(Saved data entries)
▬▬▬▬▬▬▬▬▬▬

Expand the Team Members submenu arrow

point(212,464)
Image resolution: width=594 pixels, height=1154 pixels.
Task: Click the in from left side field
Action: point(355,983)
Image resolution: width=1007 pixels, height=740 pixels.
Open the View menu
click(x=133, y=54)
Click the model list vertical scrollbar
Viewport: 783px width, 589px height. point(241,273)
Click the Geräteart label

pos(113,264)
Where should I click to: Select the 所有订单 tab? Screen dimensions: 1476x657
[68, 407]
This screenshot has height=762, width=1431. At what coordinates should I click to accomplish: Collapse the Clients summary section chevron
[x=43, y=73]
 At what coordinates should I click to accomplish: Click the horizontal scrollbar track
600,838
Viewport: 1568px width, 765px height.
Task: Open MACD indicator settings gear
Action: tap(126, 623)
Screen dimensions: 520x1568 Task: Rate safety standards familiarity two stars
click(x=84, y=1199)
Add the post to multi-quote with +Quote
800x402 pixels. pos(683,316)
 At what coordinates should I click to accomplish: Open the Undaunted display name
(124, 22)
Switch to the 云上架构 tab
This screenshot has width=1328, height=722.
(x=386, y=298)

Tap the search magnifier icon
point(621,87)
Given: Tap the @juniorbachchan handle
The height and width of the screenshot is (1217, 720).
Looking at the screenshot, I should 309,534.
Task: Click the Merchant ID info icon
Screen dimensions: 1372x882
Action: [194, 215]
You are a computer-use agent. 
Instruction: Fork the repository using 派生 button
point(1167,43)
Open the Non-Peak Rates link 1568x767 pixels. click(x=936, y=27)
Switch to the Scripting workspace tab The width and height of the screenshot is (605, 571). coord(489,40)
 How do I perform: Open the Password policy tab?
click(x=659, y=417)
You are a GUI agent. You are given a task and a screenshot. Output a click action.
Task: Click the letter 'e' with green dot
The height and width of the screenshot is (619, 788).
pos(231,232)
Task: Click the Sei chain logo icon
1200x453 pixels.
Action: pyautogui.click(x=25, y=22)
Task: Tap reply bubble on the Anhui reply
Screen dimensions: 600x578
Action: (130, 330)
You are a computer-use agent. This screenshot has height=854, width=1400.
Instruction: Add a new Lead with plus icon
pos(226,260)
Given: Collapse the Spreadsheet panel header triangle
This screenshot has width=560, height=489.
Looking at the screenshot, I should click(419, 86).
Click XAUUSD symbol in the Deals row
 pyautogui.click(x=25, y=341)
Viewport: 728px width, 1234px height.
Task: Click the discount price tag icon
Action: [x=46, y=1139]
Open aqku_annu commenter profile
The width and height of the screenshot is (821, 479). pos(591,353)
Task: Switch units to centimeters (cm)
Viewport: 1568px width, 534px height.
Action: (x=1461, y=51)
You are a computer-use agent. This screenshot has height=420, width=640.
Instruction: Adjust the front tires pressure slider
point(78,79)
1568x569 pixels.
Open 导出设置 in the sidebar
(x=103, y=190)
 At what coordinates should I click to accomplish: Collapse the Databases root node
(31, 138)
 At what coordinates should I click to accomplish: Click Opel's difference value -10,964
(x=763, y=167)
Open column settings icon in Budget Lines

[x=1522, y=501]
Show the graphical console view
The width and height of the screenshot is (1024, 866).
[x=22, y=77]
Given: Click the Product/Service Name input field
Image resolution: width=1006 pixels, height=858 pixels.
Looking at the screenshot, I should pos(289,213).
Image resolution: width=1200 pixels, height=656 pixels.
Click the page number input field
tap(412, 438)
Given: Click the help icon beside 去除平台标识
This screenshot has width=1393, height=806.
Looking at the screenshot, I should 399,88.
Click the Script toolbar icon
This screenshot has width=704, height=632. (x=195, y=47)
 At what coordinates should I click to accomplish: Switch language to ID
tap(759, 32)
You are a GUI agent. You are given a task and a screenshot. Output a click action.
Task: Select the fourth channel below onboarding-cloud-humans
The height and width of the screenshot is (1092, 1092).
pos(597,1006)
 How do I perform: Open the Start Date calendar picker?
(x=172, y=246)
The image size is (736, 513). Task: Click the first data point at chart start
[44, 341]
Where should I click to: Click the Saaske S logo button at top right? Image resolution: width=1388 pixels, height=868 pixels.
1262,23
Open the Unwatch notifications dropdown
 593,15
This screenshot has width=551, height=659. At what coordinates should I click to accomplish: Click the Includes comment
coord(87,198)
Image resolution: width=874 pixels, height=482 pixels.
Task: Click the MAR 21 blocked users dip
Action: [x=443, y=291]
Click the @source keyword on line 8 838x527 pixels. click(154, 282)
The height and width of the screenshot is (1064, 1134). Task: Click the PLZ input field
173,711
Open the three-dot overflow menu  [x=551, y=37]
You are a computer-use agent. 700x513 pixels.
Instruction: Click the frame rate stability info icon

▬▬▬▬▬▬▬▬▬▬

Reproduce every entry above without a single alteration.

Expand the Team Members submenu arrow

point(212,464)
Image resolution: width=594 pixels, height=1154 pixels.
Task: Click the in from left side field
Action: point(355,983)
Image resolution: width=1007 pixels, height=740 pixels.
Open the View menu
click(x=133, y=54)
Click the model list vertical scrollbar
Viewport: 783px width, 589px height. point(241,273)
Click the Geräteart label

pos(113,264)
Where should I click to: Select the 所有订单 tab? Screen dimensions: 1476x657
[68, 407]
This screenshot has height=762, width=1431. At what coordinates should I click to accomplish: Collapse the Clients summary section chevron
[x=43, y=73]
 At what coordinates should I click to accomplish: Click the horizontal scrollbar track
600,838
Viewport: 1568px width, 765px height.
Task: Open MACD indicator settings gear
Action: tap(126, 623)
Screen dimensions: 520x1568 Task: Rate safety standards familiarity two stars
click(x=84, y=1199)
Add the post to multi-quote with +Quote
800x402 pixels. pos(683,316)
 At what coordinates should I click to accomplish: Open the Undaunted display name
(124, 22)
Switch to the 云上架构 tab
This screenshot has width=1328, height=722.
(x=386, y=298)

Tap the search magnifier icon
point(621,87)
Given: Tap the @juniorbachchan handle
The height and width of the screenshot is (1217, 720).
Looking at the screenshot, I should 309,534.
Task: Click the Merchant ID info icon
Screen dimensions: 1372x882
Action: [194, 215]
You are a computer-use agent. 
Instruction: Fork the repository using 派生 button
point(1167,43)
Open the Non-Peak Rates link 1568x767 pixels. click(x=936, y=27)
Switch to the Scripting workspace tab The width and height of the screenshot is (605, 571). coord(489,40)
 How do I perform: Open the Password policy tab?
click(x=659, y=417)
You are a GUI agent. You are given a task and a screenshot. Output a click action.
Task: Click the letter 'e' with green dot
The height and width of the screenshot is (619, 788).
pos(231,232)
Task: Click the Sei chain logo icon
1200x453 pixels.
Action: pyautogui.click(x=25, y=22)
Task: Tap reply bubble on the Anhui reply
Screen dimensions: 600x578
Action: (130, 330)
You are a computer-use agent. This screenshot has height=854, width=1400.
Instruction: Add a new Lead with plus icon
pos(226,260)
Given: Collapse the Spreadsheet panel header triangle
This screenshot has width=560, height=489.
Looking at the screenshot, I should click(419, 86).
Click XAUUSD symbol in the Deals row
 pyautogui.click(x=25, y=341)
Viewport: 728px width, 1234px height.
Task: Click the discount price tag icon
Action: [x=46, y=1139]
Open aqku_annu commenter profile
The width and height of the screenshot is (821, 479). pos(591,353)
Task: Switch units to centimeters (cm)
Viewport: 1568px width, 534px height.
Action: (x=1461, y=51)
You are a computer-use agent. This screenshot has height=420, width=640.
Instruction: Adjust the front tires pressure slider
point(78,79)
1568x569 pixels.
Open 导出设置 in the sidebar
(x=103, y=190)
 At what coordinates should I click to accomplish: Collapse the Databases root node
(31, 138)
 At what coordinates should I click to accomplish: Click Opel's difference value -10,964
(x=763, y=167)
Open column settings icon in Budget Lines

[x=1522, y=501]
Show the graphical console view
The width and height of the screenshot is (1024, 866).
[x=22, y=77]
Given: Click the Product/Service Name input field
Image resolution: width=1006 pixels, height=858 pixels.
Looking at the screenshot, I should pos(289,213).
Image resolution: width=1200 pixels, height=656 pixels.
Click the page number input field
tap(412, 438)
Given: Click the help icon beside 去除平台标识
This screenshot has width=1393, height=806.
Looking at the screenshot, I should 399,88.
Click the Script toolbar icon
This screenshot has width=704, height=632. (x=195, y=47)
 At what coordinates should I click to accomplish: Switch language to ID
tap(759, 32)
You are a GUI agent. You are given a task and a screenshot. Output a click action.
Task: Select the fourth channel below onboarding-cloud-humans
The height and width of the screenshot is (1092, 1092).
pos(597,1006)
 How do I perform: Open the Start Date calendar picker?
(x=172, y=246)
The image size is (736, 513). Task: Click the first data point at chart start
[44, 341]
Where should I click to: Click the Saaske S logo button at top right? Image resolution: width=1388 pixels, height=868 pixels.
1262,23
Open the Unwatch notifications dropdown
 593,15
This screenshot has width=551, height=659. At what coordinates should I click to accomplish: Click the Includes comment
coord(87,198)
Image resolution: width=874 pixels, height=482 pixels.
Task: Click the MAR 21 blocked users dip
Action: [x=443, y=291]
Click the @source keyword on line 8 838x527 pixels. click(154, 282)
The height and width of the screenshot is (1064, 1134). Task: Click the PLZ input field
173,711
Open the three-dot overflow menu  [x=551, y=37]
You are a computer-use agent. 700x513 pixels.
Instruction: Click the frame rate stability info icon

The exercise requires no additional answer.